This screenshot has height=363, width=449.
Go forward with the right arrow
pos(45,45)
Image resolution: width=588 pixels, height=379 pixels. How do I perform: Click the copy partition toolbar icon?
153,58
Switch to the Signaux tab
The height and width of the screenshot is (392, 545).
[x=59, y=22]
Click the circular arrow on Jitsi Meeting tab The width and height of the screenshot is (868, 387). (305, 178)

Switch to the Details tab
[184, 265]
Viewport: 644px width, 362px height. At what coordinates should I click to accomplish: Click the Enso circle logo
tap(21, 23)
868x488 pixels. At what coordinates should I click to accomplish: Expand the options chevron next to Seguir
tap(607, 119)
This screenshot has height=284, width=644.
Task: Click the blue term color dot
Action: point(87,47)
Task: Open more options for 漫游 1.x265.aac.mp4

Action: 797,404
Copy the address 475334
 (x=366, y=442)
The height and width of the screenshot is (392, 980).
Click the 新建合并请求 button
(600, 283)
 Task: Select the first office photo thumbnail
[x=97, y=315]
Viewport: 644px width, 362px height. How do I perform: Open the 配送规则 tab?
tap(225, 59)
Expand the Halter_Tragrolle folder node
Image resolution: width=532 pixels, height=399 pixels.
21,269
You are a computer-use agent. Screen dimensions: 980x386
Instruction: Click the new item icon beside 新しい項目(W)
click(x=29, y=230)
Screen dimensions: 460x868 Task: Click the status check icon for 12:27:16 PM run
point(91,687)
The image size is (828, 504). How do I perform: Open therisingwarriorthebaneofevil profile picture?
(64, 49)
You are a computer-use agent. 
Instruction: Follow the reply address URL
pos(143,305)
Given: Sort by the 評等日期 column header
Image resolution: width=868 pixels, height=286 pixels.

» **Exercise instructions**
Each record must be reproduced exactly. Keep every one.

» **Result for this exercise**
This screenshot has height=363, width=449.
Go forward with the right arrow
pos(45,45)
Image resolution: width=588 pixels, height=379 pixels. How do I perform: Click the copy partition toolbar icon?
153,58
Switch to the Signaux tab
The height and width of the screenshot is (392, 545).
[x=59, y=22]
Click the circular arrow on Jitsi Meeting tab The width and height of the screenshot is (868, 387). (305, 178)

Switch to the Details tab
[184, 265]
Viewport: 644px width, 362px height. At what coordinates should I click to accomplish: Click the Enso circle logo
tap(21, 23)
868x488 pixels. At what coordinates should I click to accomplish: Expand the options chevron next to Seguir
tap(607, 119)
This screenshot has height=284, width=644.
Task: Click the blue term color dot
Action: point(87,47)
Task: Open more options for 漫游 1.x265.aac.mp4

Action: 797,404
Copy the address 475334
 (x=366, y=442)
The height and width of the screenshot is (392, 980).
Click the 新建合并请求 button
(600, 283)
 Task: Select the first office photo thumbnail
[x=97, y=315]
Viewport: 644px width, 362px height. How do I perform: Open the 配送规则 tab?
tap(225, 59)
Expand the Halter_Tragrolle folder node
Image resolution: width=532 pixels, height=399 pixels.
21,269
You are a computer-use agent. Screen dimensions: 980x386
Instruction: Click the new item icon beside 新しい項目(W)
click(x=29, y=230)
Screen dimensions: 460x868 Task: Click the status check icon for 12:27:16 PM run
point(91,687)
The image size is (828, 504). How do I perform: Open therisingwarriorthebaneofevil profile picture?
(64, 49)
You are a computer-use agent. 
Instruction: Follow the reply address URL
pos(143,305)
Given: Sort by the 評等日期 column header
Image resolution: width=868 pixels, height=286 pixels.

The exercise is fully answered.